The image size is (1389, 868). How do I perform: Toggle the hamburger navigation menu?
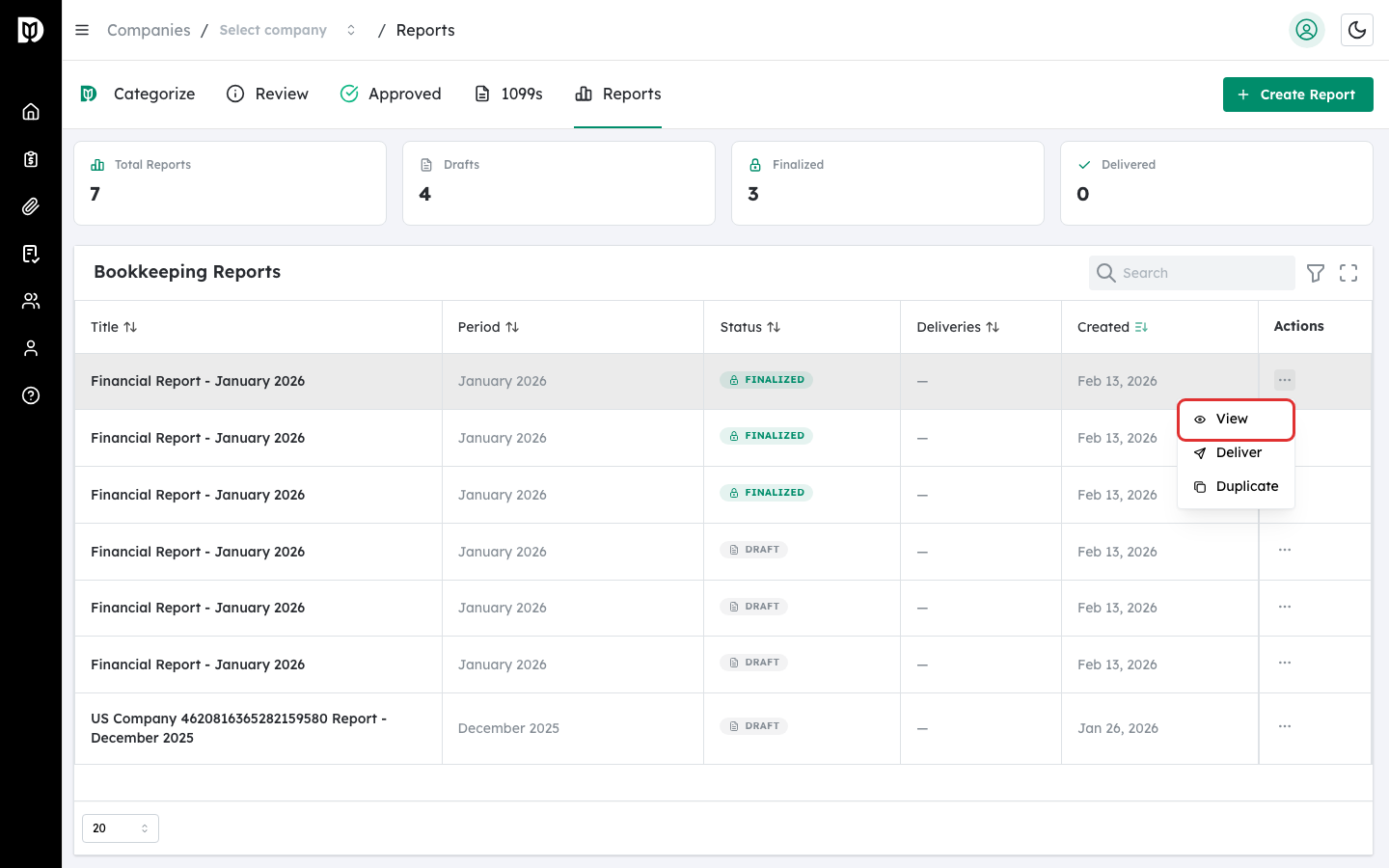click(x=82, y=30)
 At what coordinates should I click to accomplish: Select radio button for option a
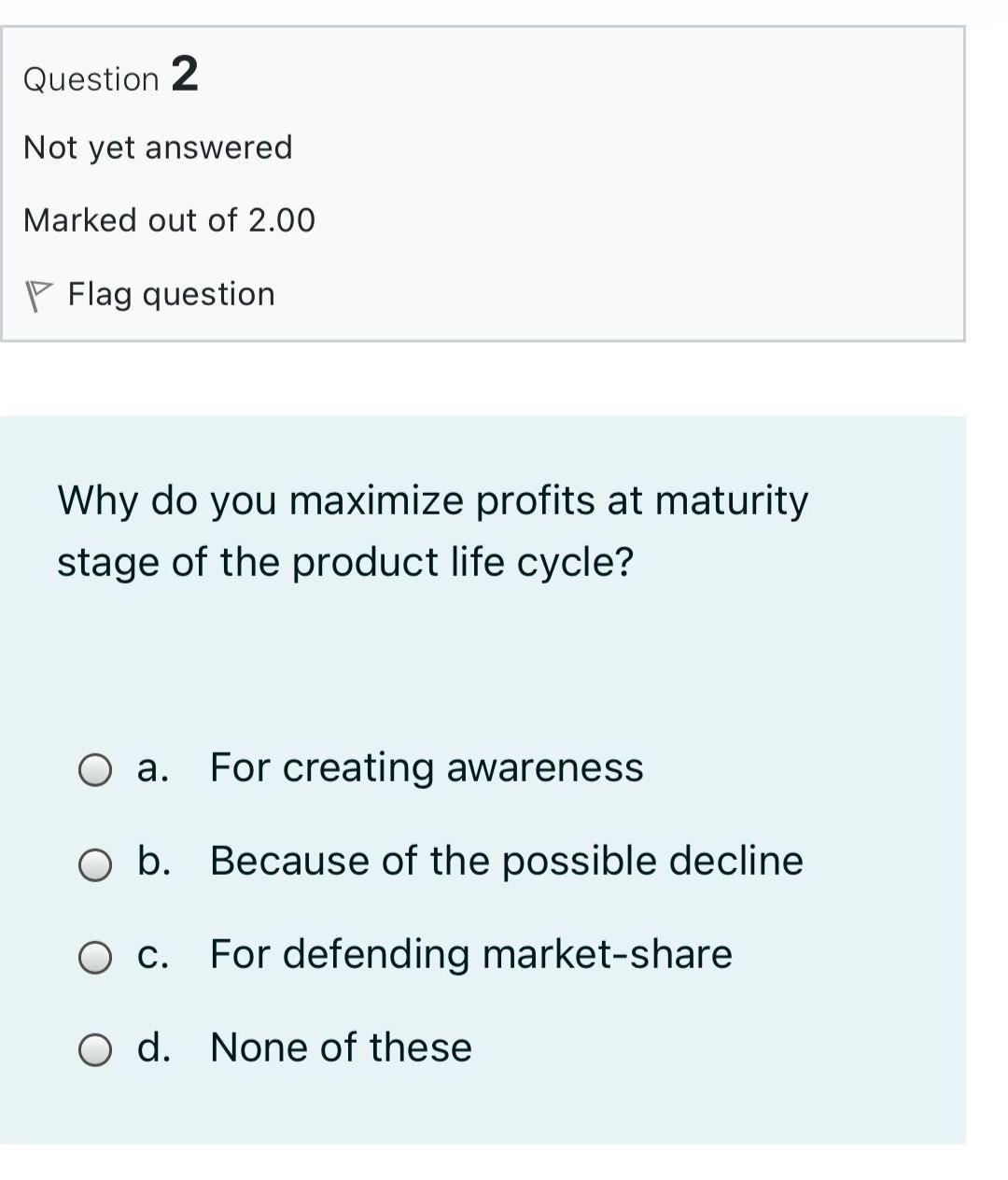[94, 770]
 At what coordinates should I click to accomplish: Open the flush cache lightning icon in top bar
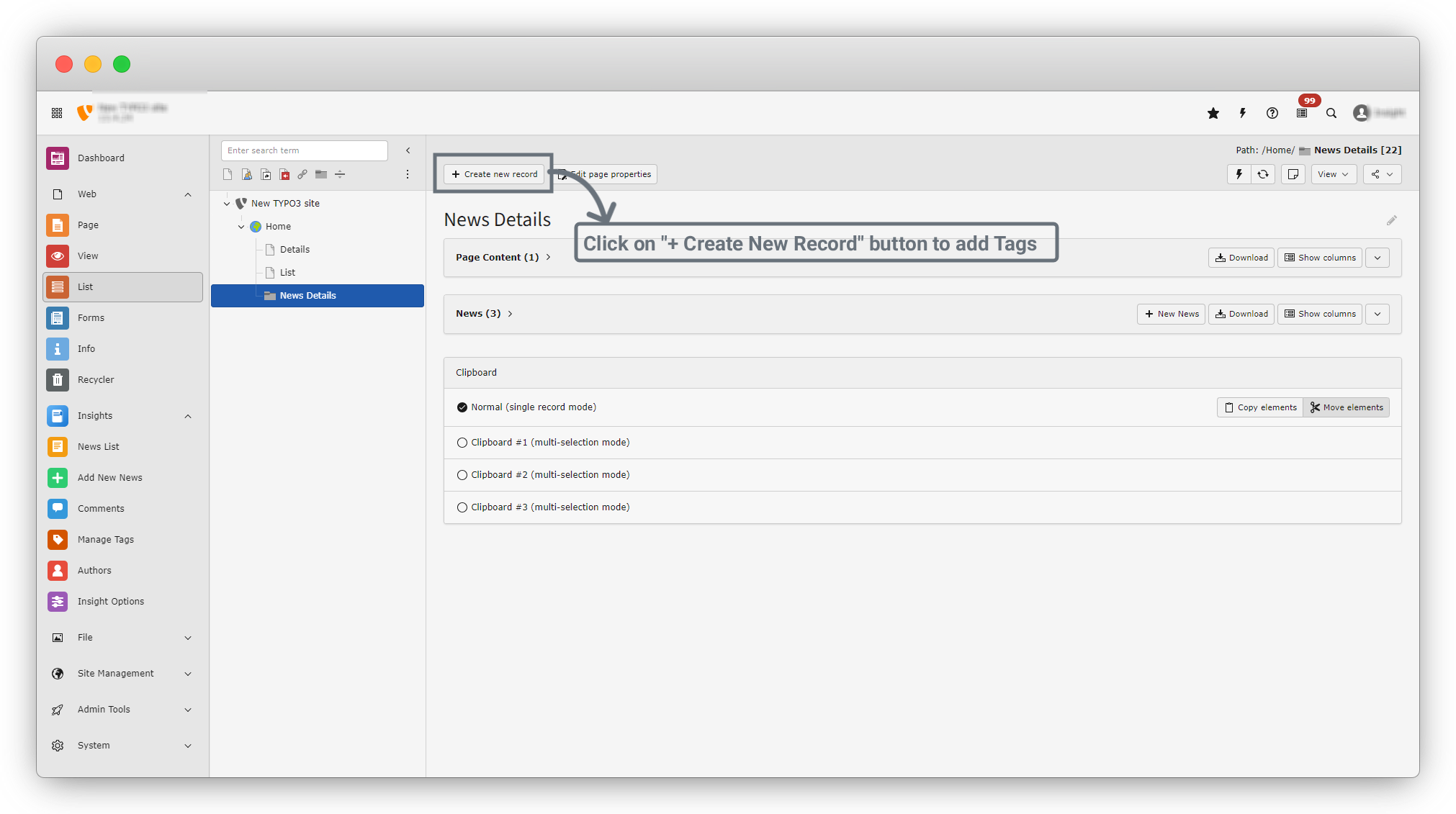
###
Do this:
Write out all of the lines above again, including the requests, but shift every coordinate in the answers by -147. Leave the pictures out of your reply.

Finished task:
The image size is (1389, 868). How do I perform: Toggle the hamburger navigation menu?
click(x=-65, y=-117)
 At what coordinates should I click to accomplish: Select radio button for option a
[-53, 623]
 At what coordinates should I click to accomplish: Open the flush cache lightning icon in top bar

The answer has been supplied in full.